TASK – When you reach the line that contains "This screenshot has height=517, width=1145.", begin copying exactly, and continue through the last line of the data; no pictures belong in the copy.
----------------------------------------
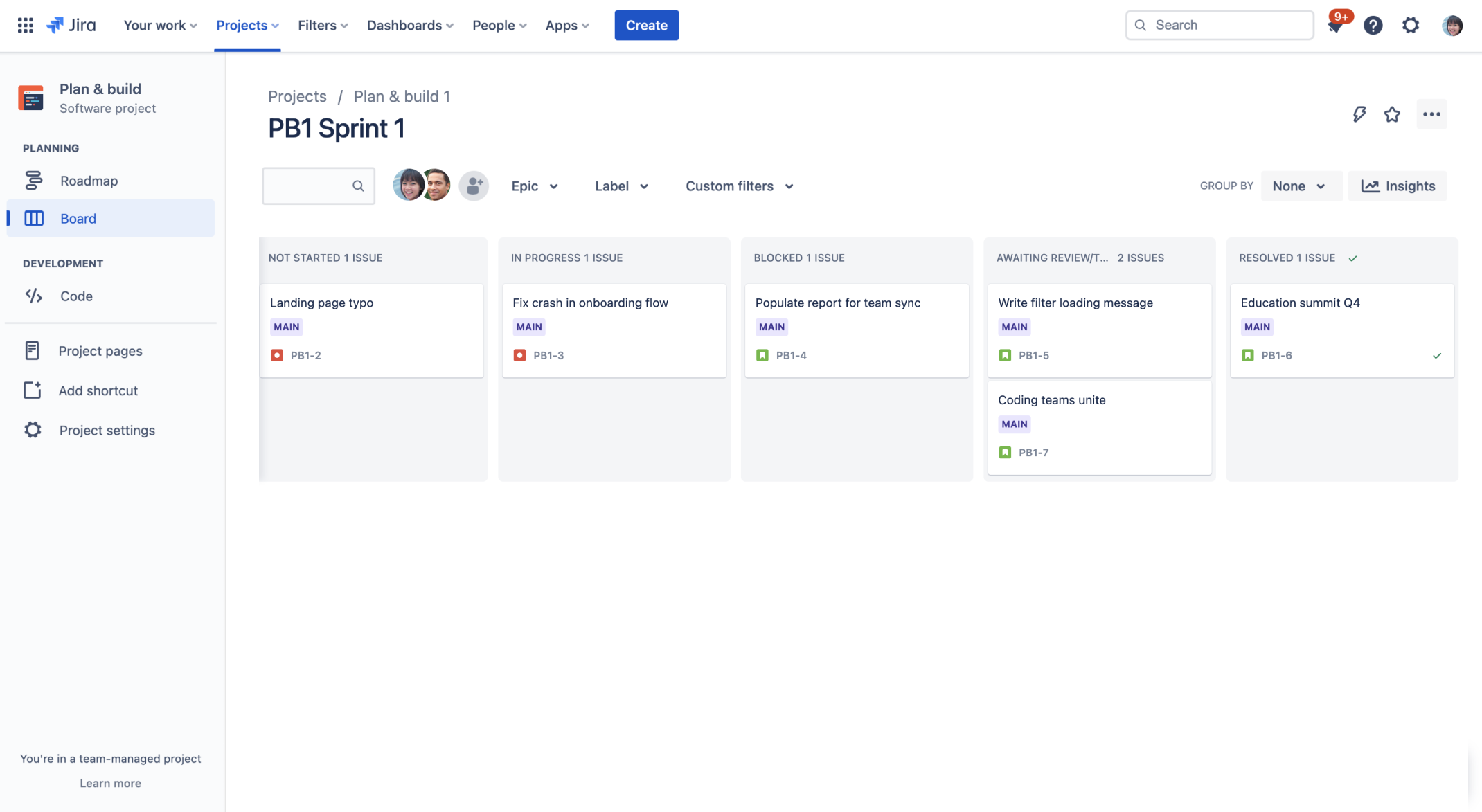This screenshot has height=812, width=1482.
Task: Click the Code development icon
Action: tap(33, 296)
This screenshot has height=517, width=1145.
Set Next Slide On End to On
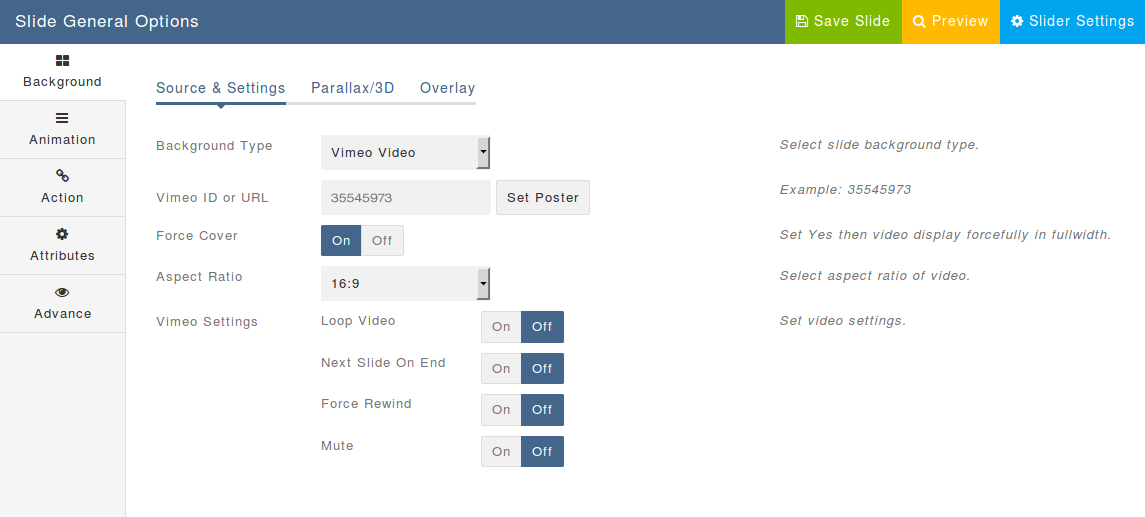click(x=501, y=369)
----------------------------------------
FINISHED EXERCISE –
This screenshot has height=517, width=1145.
Set Next Slide On End to On
click(x=501, y=369)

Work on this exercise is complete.